The Institute is on the cover of Library Journal this week! A big article called “The Social Life of Books,” which gives a good overview of the intersecting ideas and concerns that we mull over here daily. It all started, actually, with that little series of posts I wrote a few months back, “the book is reading you” (parts 3, 2 and 1), which pondered the darker implications of Google Book Search and commercial online publishing. The article is mostly an interview with me, but it covers ideas and subjects that we’ve been working through as a collective for the past year and a half.
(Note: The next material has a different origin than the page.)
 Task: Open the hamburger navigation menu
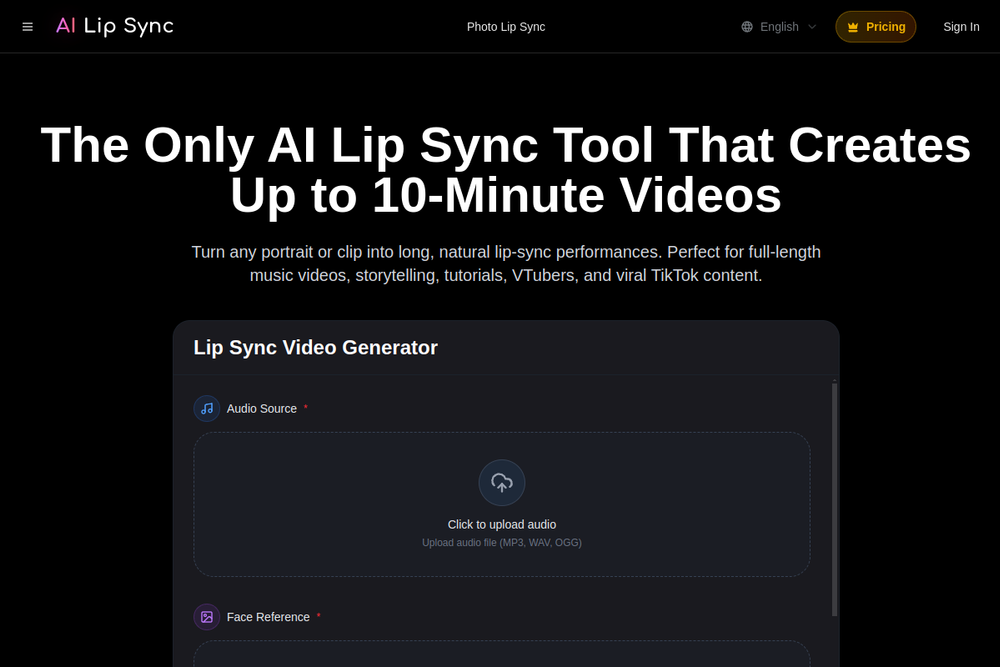tap(27, 26)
Wikipedia, Google, copyright, social software, networked books — most of our hobby horses are in there.
I also think the article serves as a nice complement (and in some ways counterpoint) to Kevin Kelly’s big article on books and search engines in yesterday’s New York Times Magazine. Kelly does an excellent job outlining the thorny intellectual property issues raised by Google Book Search and the internet in general. In particular, he gives a very lucid explanation of the copyright “orphan” issue, of which most readers of the Times are probably unaware. At least 75% of the books in contention in Google’s scanning effort are works that have been pretty much left for dead by the publishing industry: works (often out of print) whose copyright status is unclear, and for whom the rights holder is unknown, dead or otherwise prohibitively difficult to contact. Once publishers’ and authors’ groups sensed there might finally be a way to monetize these works, they mobilized a legal offensive.
Kelly argues convincingly that not only does Google have the right to make a transformative use of these works (scanning them into a searchable database), but that there is a moral imperative to do so, since these works will otherwise be left forever in the shadows. That the Times published such a progressive statement on copyright (and called it a manifesto no less) is to be applauded. That said, there are other things I felt were wanting in the article. First, at no point does Kelly question whether private companies such as Google ought to become the arbiter of all the world’s information. He seems pretty satisfied with this projected outcome.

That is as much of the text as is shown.